## Texte proposé
╔══

Mais c’est le contraire. Des
causes différentes produisent des effets divers. Or, saint Grégoire dit (Mor., liv. 31, chap. 17) que la
stupidité du sens est un effet de la gourmandise, tandis que l’aveuglement de
l’esprit provient de la luxure. Donc par là même que la gourmandise et la
luxure sont des vices différents, la cupidité et l’aveuglement diffèrent aussi.
Conclusion. — La stupidité du
sens et l’aveuglement de l’esprit sont opposés au don d’intelligence de telle
sorte que la stupidité est une espèce de faiblesse intellectuelle qui empêche
l’esprit de considérer les biens spirituels, tandis que l’aveuglement implique
la privation complète de la connaissance de ces mêmes biens.

╚══

## Série d'exercices
1) Répondez à ces questions sur le texte sur la stupidité du sens :
(a) D'après saint Grégoire, de quel vice la stupidité du sens est-elle un effet ?
(b) De quel vice provient l'aveuglement de l'esprit ?
(c) Selon la conclusion, à quel don la stupidité du sens et l'aveuglement de l'esprit sont-ils opposés ?
2) Rédigez la suite du texte sur la stupidité du sens, à partir de sa dernière phrase.
Les données n'ont aucun lien avec le texte sur la stupidité du sens.

## Données fournies
╔══

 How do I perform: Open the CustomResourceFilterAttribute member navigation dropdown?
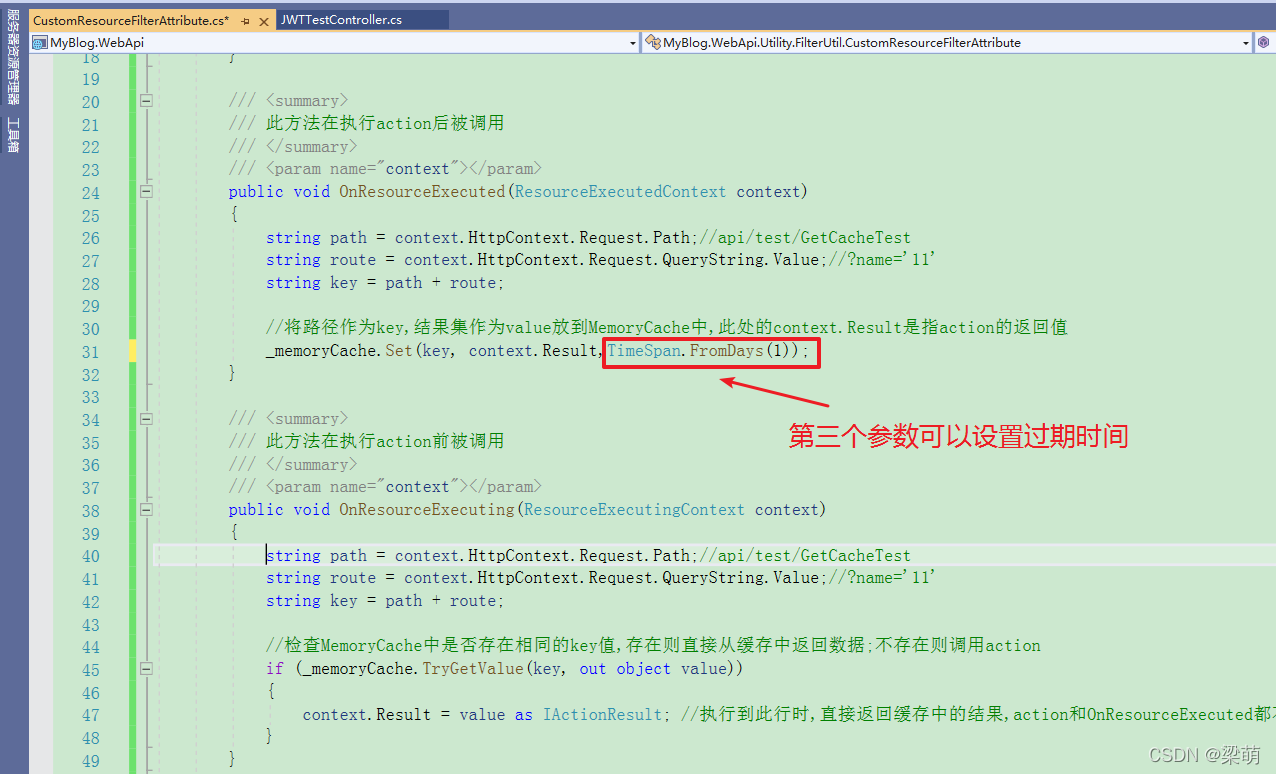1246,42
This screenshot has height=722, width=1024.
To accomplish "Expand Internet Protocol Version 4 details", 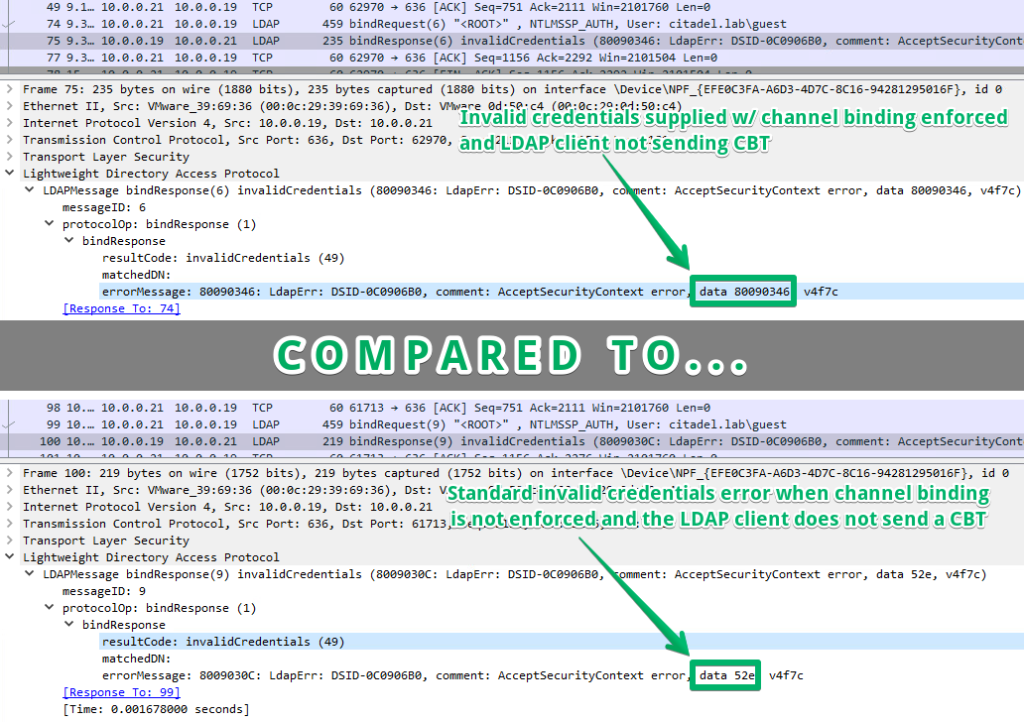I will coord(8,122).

╚══

## Réponses aux exercices
1)
(a) De la gourmandise.
(b) De la luxure.
(c) Au don d'intelligence.

2)
Il faut répondre que la stupidité
est opposée à la pénétration. On dit que l’esprit est délié (acutus) par là
même qu’il est pénétrant ; et on dit qu’il est stupide, quand il est obtus et
qu’il manque de perspicacité. De même par analogie on dit que les sens
corporels pénètrent un milieu, en ce sens qu’ils perçoivent leur objet à
distance, ou bien parce qu’ils peuvent le percevoir en pénétrant ses moindres
accidents et ce qu’il y a en lui de plus intime. Ainsi, en fait de choses
corporelles, on dit qu’un individu a les sens très
perçants, quand il peut percevoir de loin un objet sensible, soit par la vue,
soit par l’ouïe, soit par l’odorat. Au contraire on dit que ses sens sont obtus
quand il ne perçoit que de près et les choses les plus grossières. — Par
analogie aux sens corporels, on admet à l’égard de l’intelligence un sens qui a
pour objet les premiers principes et les dernières résolutions, selon
l’expression d’Aristote (Eth., liv. 6, chap. 8 et 11) ; comme les
sens connaissent les choses sensibles, qui sont en quelque sorte les principes
de la connaissance. Ce sens intellectuel ne perçoit pas son objet par le moyen
de la distance corporelle, mais par d’autres moyens ; ainsi il perçoit
l’essence d’une chose par ses propriétés, et il connaît la cause par l’effet.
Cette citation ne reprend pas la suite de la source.